Aside from our manuscript transcription, we’ve also started work on how the project’s website will look. Since this is where we’ll be hosting our edition, it’s important for us to get this right, and so at this stage we’re focused on producing ‘wireframes’. A wireframe is essentially a mock-up (in our case, hand-drawn) of what the site could look like, which a developer will then take and transform into a working web page. Not everything that starts life on paper will eventually make it to the website, of course, but working on design at this stage will give us a useful sense of what’s possible (and, within the project’s limited time-frame, realistic) once the site goes live.

An early ‘wireframe’ drawing for the project site.

As you can see, our latest design — sketched very roughly, and not at all indicative of what might actually be possible — is very much centred around allowing users to choose how they interact with the text, its manuscript traditions, and our critical notes, in whatever combination they choose. We’re always keen to hear from readers who are interested in using our forthcoming edition of the Tretiz, so please do get in contact if you have any thoughts on our design, or any requests for what you’d like to be able to do with the Tretiz once it launches. Remember to follow us on Twitter @medievalfrench for all the latest project updates, as well as a weekly close look at particular aspects of the text itself on #TretizTuesday.

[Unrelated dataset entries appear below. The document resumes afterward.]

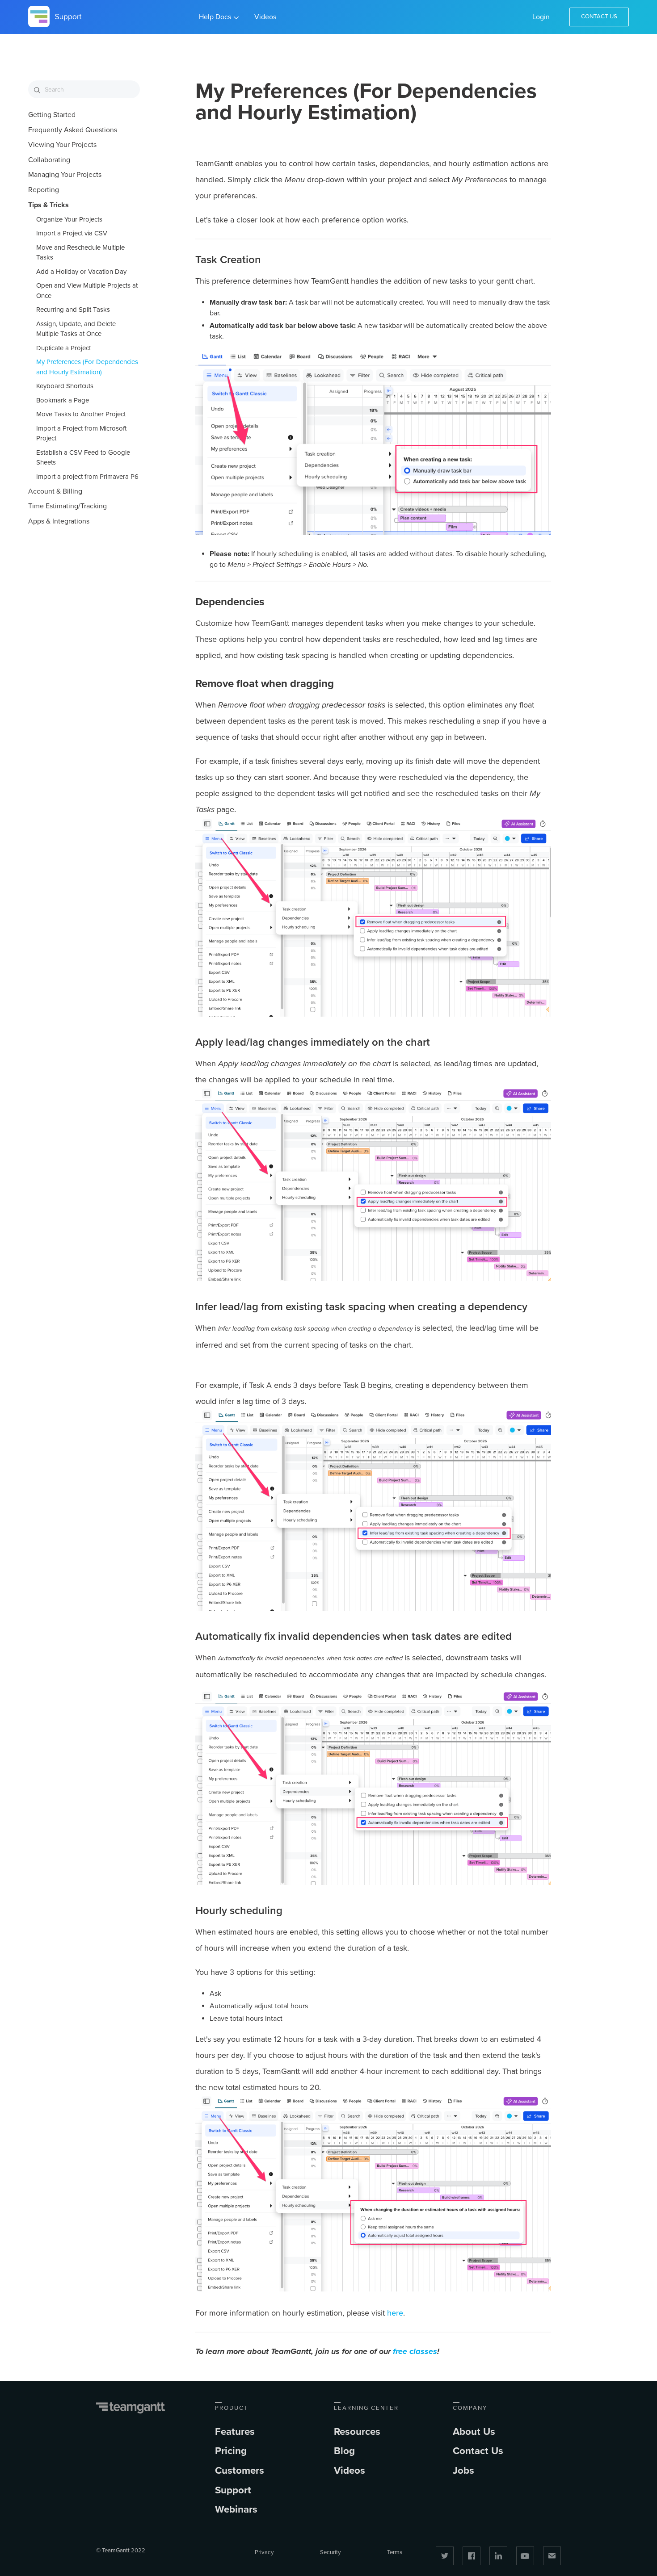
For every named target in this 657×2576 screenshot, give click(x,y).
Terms (394, 2552)
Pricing (231, 2451)
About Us (474, 2431)
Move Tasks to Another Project (81, 414)
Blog (344, 2451)
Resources (357, 2431)
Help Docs (215, 17)
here (395, 2313)
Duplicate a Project (63, 348)
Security (330, 2552)
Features (235, 2431)
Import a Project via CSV (71, 233)
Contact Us (599, 16)
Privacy (264, 2552)
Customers (239, 2470)
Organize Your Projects (69, 219)
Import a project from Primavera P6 (87, 477)
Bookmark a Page (62, 400)
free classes (415, 2351)
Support (233, 2490)
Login (541, 17)
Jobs (463, 2470)
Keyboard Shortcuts (64, 386)
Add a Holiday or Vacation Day (81, 272)
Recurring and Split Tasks (73, 310)
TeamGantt (130, 2408)
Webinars (236, 2509)
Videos (265, 17)
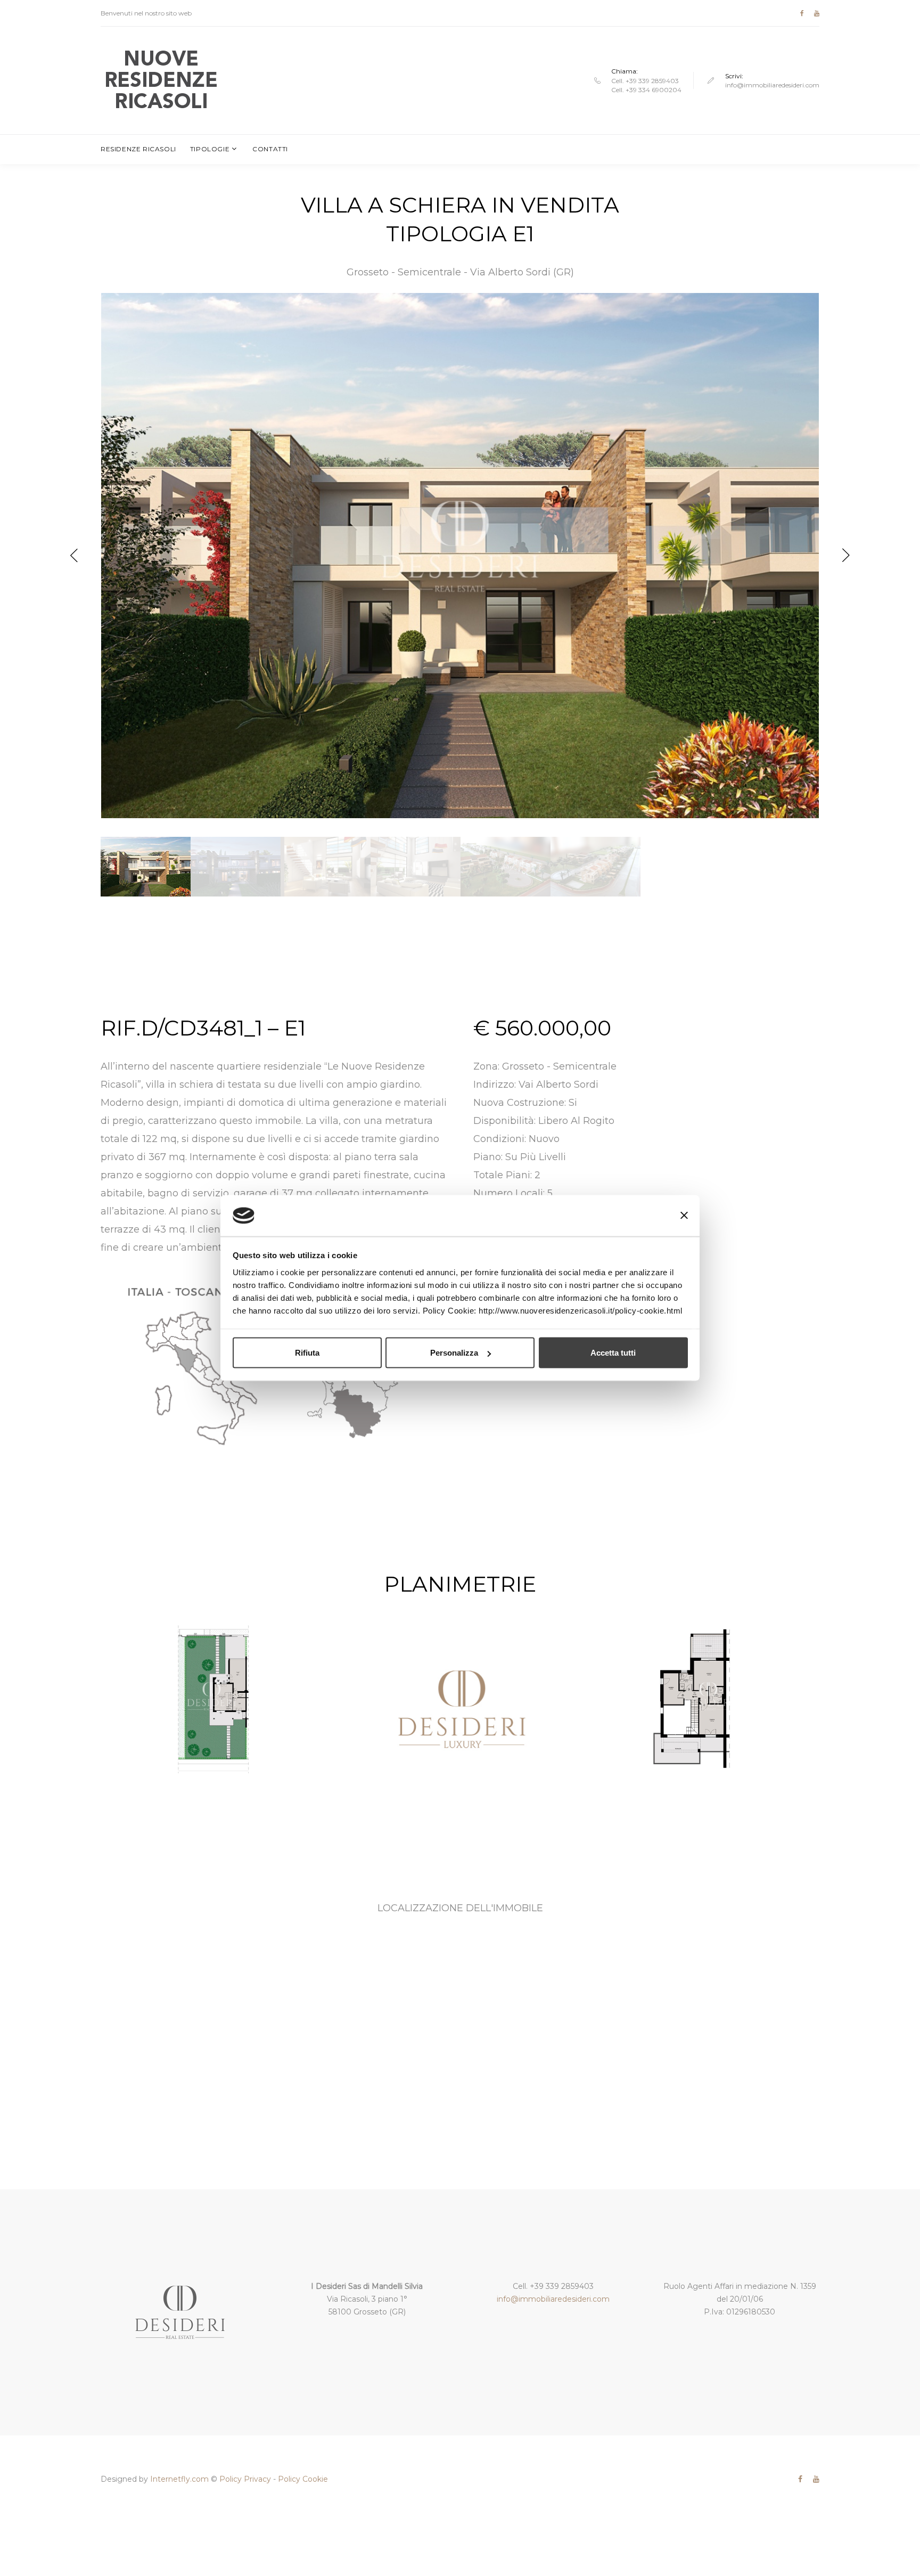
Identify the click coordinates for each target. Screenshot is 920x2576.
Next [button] (846, 555)
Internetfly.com (179, 2479)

We’ve also just launched our project website, which we warmly invite you to explore if you’re keen to learn more about both the Tretiz and the project itself.

We hope that this latest update has given you a sense of how the project’s progressing, as well as providing some degree of entertainment for all our readers who are stuck inside. We’ll be back in a couple of months’ time with another post, when we’ll be shining a light on some of the more specific challenges of transcription.